9. März: Schuschnigg kündet für den 13. März eine Volksabstimmung "für ein freies und deutsch unabhängiges, christlich und soziales Österreich" an.
11. März: Unter dem Druck Hitlers erklärt Schuschnigg seinen Rücktritt zugunsten von Seyß-Inquart.
Gleichwohl bezeichnen gewisse Medien, insbesondere in den USA, ihn weiterhin als "Kanzler von Österreich".


In seiner Abschiedsrede ruft Schuschnigg dazu auf, den deutschen Truppen keinen Widerstand zu leisten - was ohnehin niemand vorhatte.
12./13. März: Unter dem Jubel der Bevölkerung rückt die Wehrmacht friedlich in der "Republik Österreich" ein; die lang ersehnte Wiedervereinigung Deutschlands nimmt Gestalt an.


Schuschnigg, der es versäumt hat, rechtzeitig zu fliehen - was ihm nicht nur Karikaturisten nahe gelegt hatten*** - wird in Schutzhaft genommen.


10. April: Bei einer freien Volksabstimmung sprechen sich über 99% der Wahlberechtigten (bei über 99% Wahlbeteiligung) für den "Anschluß" der "Ostmark" an das "Altreich" unter der Kanzlerschaft Hitlers aus.


1941
Schuschnigg wird ins Konzentrationslager Sachsenhausen eingewiesen.

1945
4. Mai: Kurz vor Ende des Zweiten Weltkriegs nach Italien verlegt, wird Schuschnigg von den Alliierten befreit.

1947
Schuschnigg veröffentlicht seine Memoiren unter dem Titel "Requiem in Rot-Weiß-Rot".


Schuschnigg - dem sowohl von den alliierten Besatzern als auch von der Regierung der neuen "Republik Österreich" die Rückkehr in seine Heimat verwehrt wird - wandert in die USA aus. An der katholischen Universität von St. Louis (Mississippi) lehrt er Völkerrecht sowie Mittel- und Osteuropakunde.

1956
Schuschnigg erhält die US-amerikanische Staatsbürgerschaft.

1967
Schuschnigg - dem als US-Bürger die Einreise nicht mehr verweigert werden kann - kehrt nach Mutters (bei Innsbruck) zurück, wo er zurückgezogen als Privatmann lebt.

1969
Der Verlag Fritz Molden veröffentlicht Schuschniggs zweite Memoiren unter dem Titel "Im Kampf gegen Hitler - die Überwindung der Anschlußidee".**** Wiewohl von den politisch korrekten Medien über den grünen Klee gelobt, wird das Buch zum Ladenhüter - noch kann man niemandem das Märchen verkaufen, die "Österreicher" hätten den Anschluß an "Nazi-Deutschland" dank Schuschniggs genialer Politik nie gewollt.


1977
18. November: Kurt v. Schuschnigg stirbt in Mutters.

1989
Anton Hopfgartner veröffentlicht eine Schuschnigg-Biografie mit dem Untertitel "Ein Mann gegen Hitler" - ein erneuter Versuch, Schuschnigg in den Rang eines "Widerstandskämpfers" zu erheben.

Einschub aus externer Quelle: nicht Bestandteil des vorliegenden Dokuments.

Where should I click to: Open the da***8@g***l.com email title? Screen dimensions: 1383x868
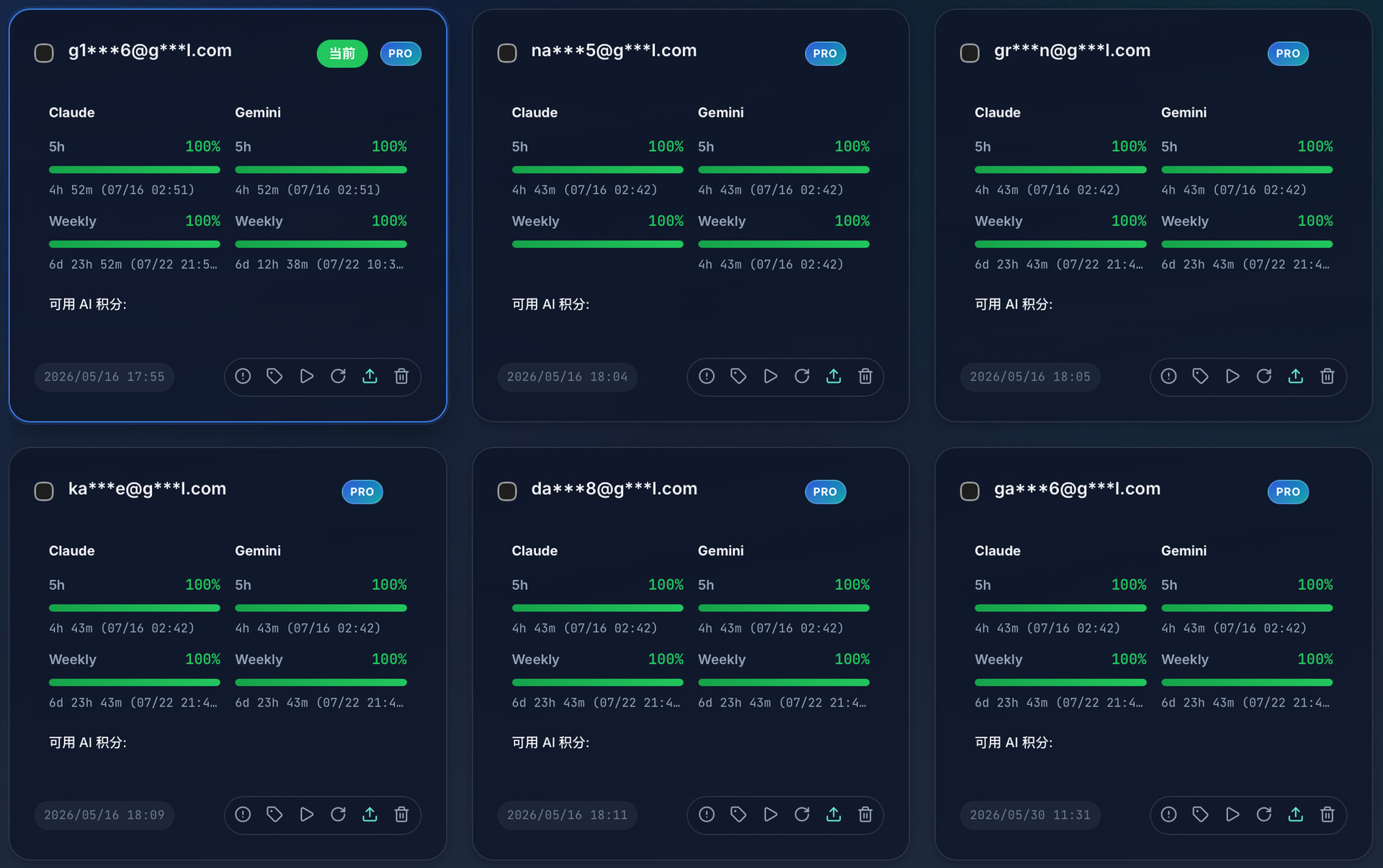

*Dikigoros verweist Leser, die sich für dieses Thema interessieren, auf die diesbezügliche Fußnote seiner Seite über Schuschniggs Vorgänger Dollfuß; er will sich an dieser Stelle nicht wiederholen.

**Dikigoros hat auch diesem Thema eine Fußnote auf seiner Seite über Dollfuß gewidmet, die er vor allem Lesern empfiehlt, die sich für Parallelen zur aktuellen Weltfinanzkrise interessieren.

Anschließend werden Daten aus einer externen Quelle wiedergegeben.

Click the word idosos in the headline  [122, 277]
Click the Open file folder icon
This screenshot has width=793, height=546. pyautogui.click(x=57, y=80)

***Die Bildunterschrift ist eine Retourkutsche: Der Satz "Mander 's ischt Zeit" wird dem Tiroler "Freiheitskämpfer" Andreas Hofer zugeschrieben. Schuschnigg hatte ihn als Motto über seine geplante Volksabstimmung gestellt.

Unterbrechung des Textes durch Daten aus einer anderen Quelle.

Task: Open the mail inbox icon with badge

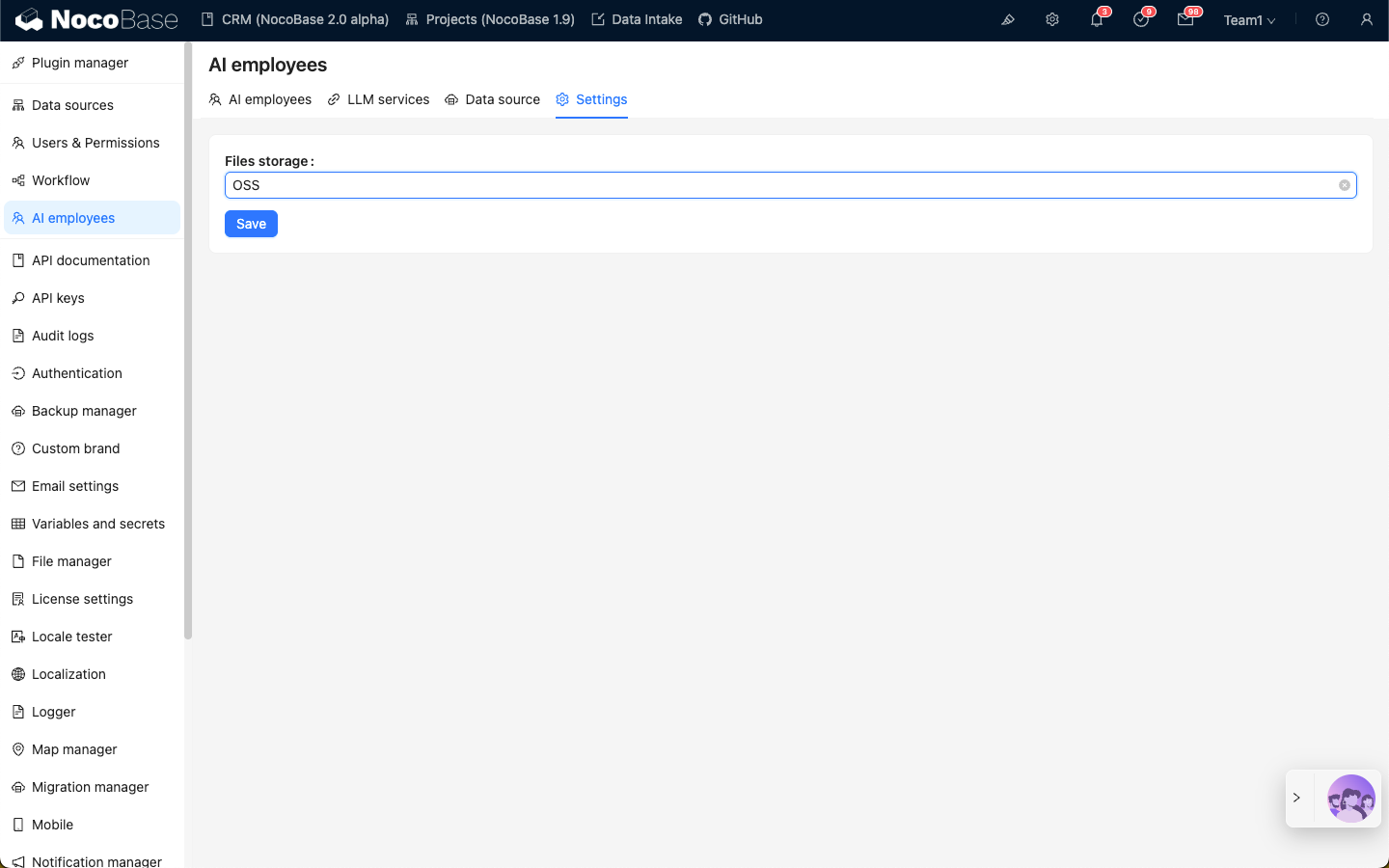Action: pyautogui.click(x=1185, y=19)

****Das Wochenblatt DIE ZEIT leistet sich den peinlichen Schnitzer, auf ihrer Internetseite den Untertitel als "die Überwindung der Anschißidee" zu bezeichnen; ob sich der verantwortliche Redakteur einen solchen abgeholt hat - sei es ob jenes Faux-pas, sei es ob des dümmlichen Artikels insgesamt - entzieht sich Dikigoros' Kenntnis.